>>

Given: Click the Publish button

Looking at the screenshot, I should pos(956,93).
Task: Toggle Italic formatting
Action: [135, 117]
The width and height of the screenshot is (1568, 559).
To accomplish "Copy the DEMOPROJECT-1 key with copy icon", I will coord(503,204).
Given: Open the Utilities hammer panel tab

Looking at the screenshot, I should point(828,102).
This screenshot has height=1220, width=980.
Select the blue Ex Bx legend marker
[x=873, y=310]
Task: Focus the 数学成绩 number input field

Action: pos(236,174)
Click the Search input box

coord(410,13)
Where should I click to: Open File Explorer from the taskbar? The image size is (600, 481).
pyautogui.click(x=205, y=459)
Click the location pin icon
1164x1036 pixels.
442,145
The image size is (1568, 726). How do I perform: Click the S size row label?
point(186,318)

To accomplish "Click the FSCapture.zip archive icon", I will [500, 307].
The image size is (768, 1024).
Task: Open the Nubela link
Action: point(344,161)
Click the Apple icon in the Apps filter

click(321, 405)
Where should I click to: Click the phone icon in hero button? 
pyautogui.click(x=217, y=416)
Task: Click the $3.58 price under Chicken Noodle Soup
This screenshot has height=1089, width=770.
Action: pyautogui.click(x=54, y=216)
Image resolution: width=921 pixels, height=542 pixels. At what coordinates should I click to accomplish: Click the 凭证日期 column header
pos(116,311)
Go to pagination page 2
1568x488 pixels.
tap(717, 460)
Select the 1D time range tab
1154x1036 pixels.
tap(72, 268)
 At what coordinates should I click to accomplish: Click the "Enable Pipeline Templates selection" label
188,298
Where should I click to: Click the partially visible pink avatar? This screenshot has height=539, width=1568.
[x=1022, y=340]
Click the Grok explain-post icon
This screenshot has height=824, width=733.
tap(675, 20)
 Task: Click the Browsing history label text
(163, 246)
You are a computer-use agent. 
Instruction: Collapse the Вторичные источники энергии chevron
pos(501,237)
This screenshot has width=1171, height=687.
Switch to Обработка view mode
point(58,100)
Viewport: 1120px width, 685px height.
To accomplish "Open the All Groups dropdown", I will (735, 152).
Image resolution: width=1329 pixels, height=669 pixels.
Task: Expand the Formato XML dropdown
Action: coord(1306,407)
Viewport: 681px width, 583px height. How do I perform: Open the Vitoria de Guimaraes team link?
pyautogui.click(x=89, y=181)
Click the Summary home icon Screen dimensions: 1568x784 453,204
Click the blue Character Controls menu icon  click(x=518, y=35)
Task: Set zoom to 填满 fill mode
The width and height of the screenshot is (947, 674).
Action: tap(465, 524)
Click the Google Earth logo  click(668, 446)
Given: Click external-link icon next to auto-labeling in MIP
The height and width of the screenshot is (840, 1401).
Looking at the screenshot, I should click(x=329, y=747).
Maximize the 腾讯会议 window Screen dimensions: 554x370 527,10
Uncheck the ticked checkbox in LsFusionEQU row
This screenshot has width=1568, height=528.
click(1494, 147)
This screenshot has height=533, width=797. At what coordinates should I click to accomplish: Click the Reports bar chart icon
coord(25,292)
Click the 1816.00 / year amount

<<

▶ _Exercise requirements_
The answer must be the line containing "This screenshot has width=1568, height=528." and every line after it through the end of the records, repeated exactly.

▶ _Answer area_
This screenshot has width=1568, height=528.
click(1494, 147)
This screenshot has height=533, width=797. At what coordinates should I click to accomplish: Click the Reports bar chart icon
coord(25,292)
Click the 1816.00 / year amount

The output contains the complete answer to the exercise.